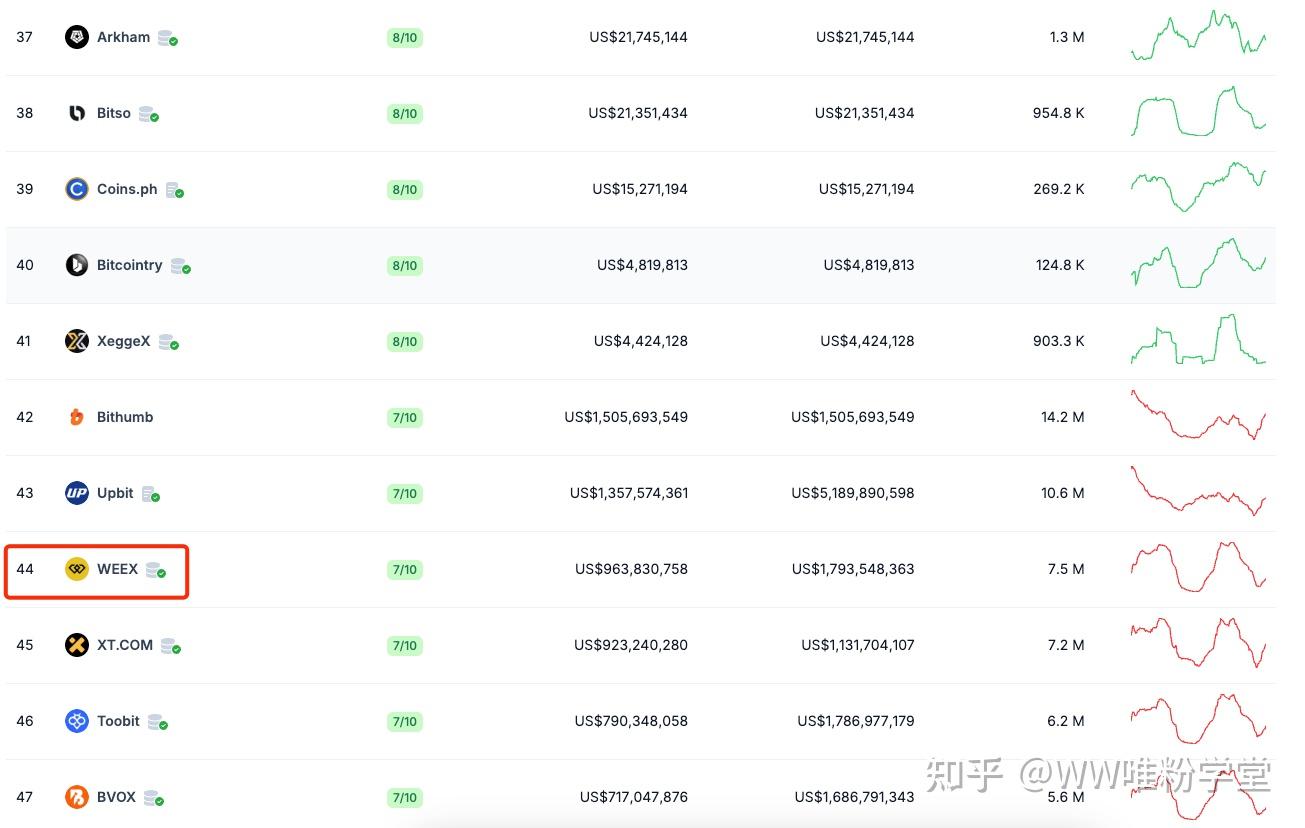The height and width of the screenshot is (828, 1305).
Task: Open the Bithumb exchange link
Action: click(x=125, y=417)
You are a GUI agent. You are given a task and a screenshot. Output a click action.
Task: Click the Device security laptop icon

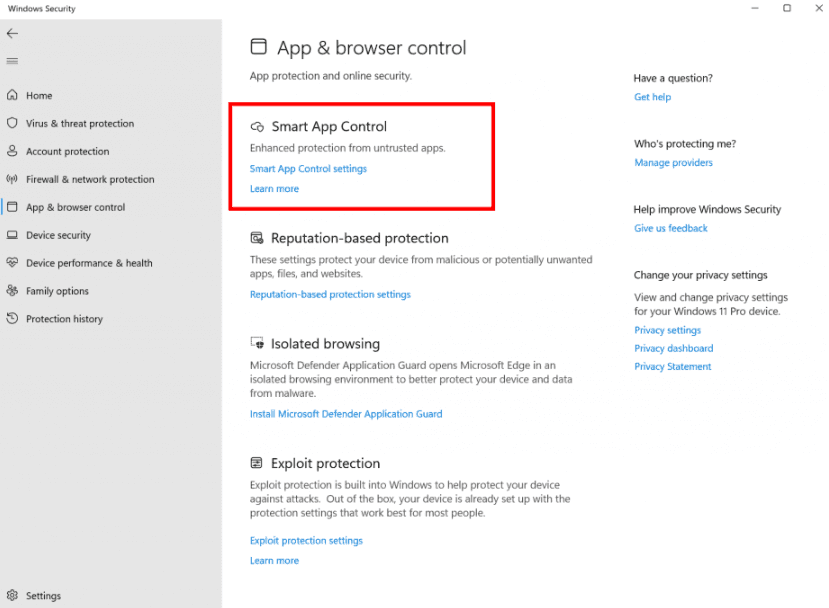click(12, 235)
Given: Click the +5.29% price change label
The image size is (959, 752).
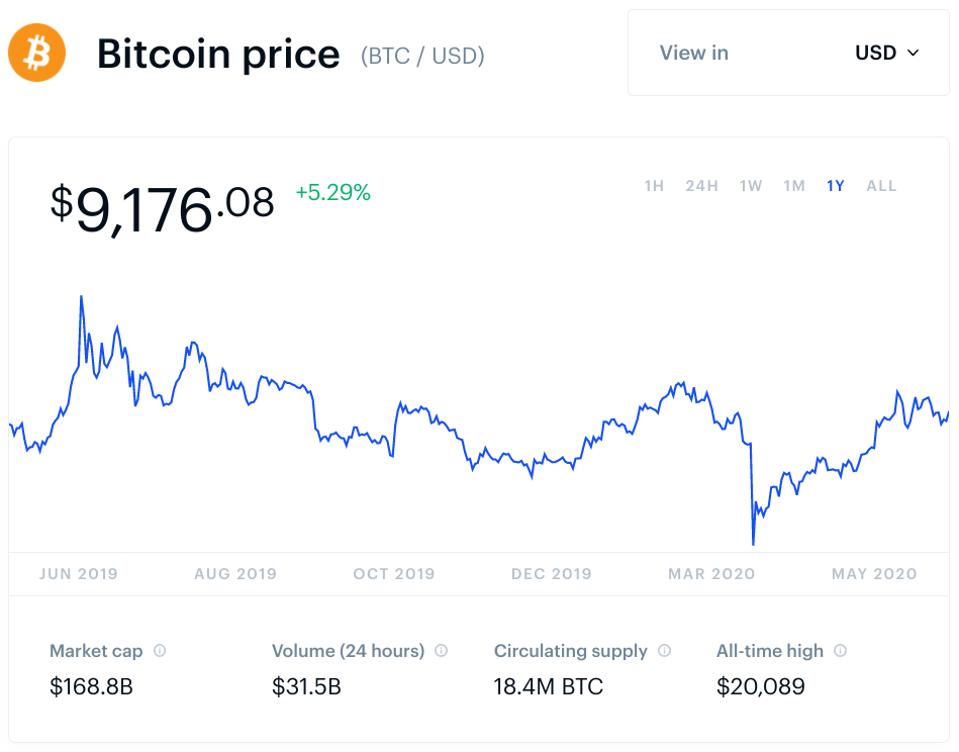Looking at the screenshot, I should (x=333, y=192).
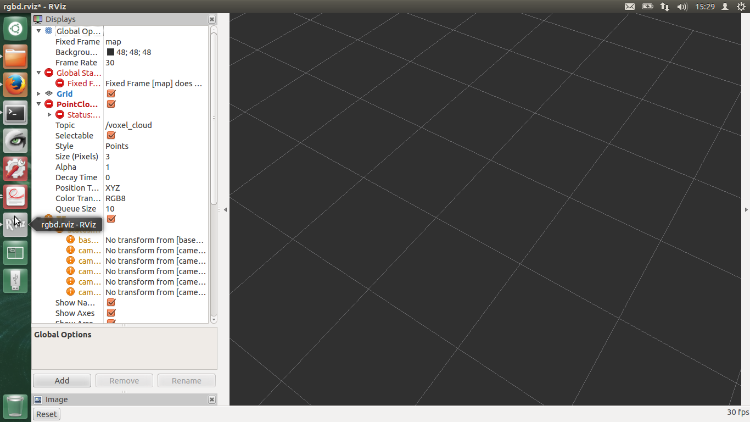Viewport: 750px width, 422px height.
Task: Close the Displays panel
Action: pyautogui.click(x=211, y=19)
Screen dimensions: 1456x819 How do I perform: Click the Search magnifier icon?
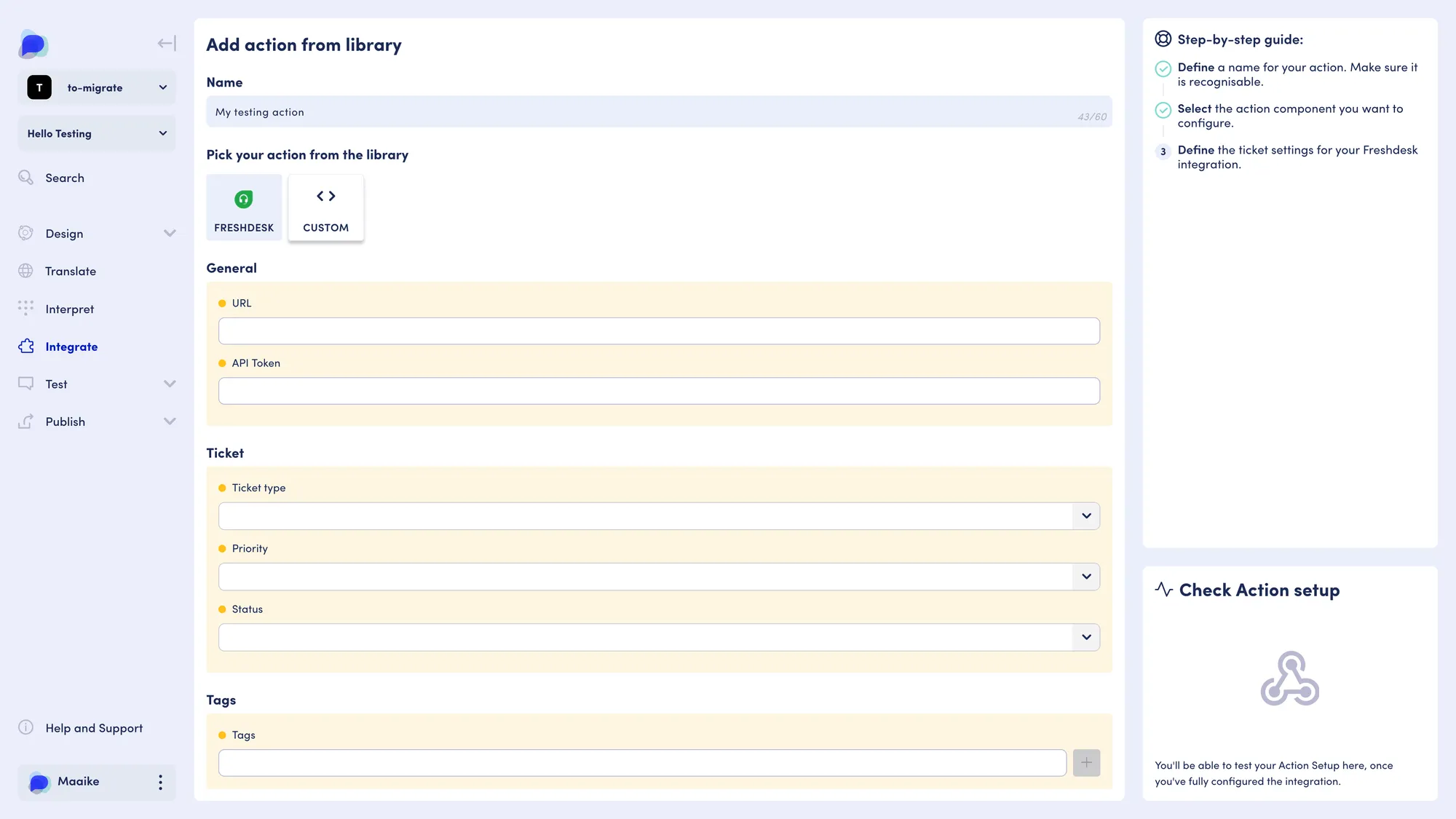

INSTRUCTIONS FOR THE TASK:
Look above for the line holding "You are a GUI" and output everything from it down to the line holding "Given: Click the +5.29% price change label", both ends included, exactly and without images.

WRITTEN ANSWER:
You are a GUI agent. You are given a task and a screenshot. Output a click action.
Task: Click the Device security laptop icon

click(12, 235)
Given: Click the +5.29% price change label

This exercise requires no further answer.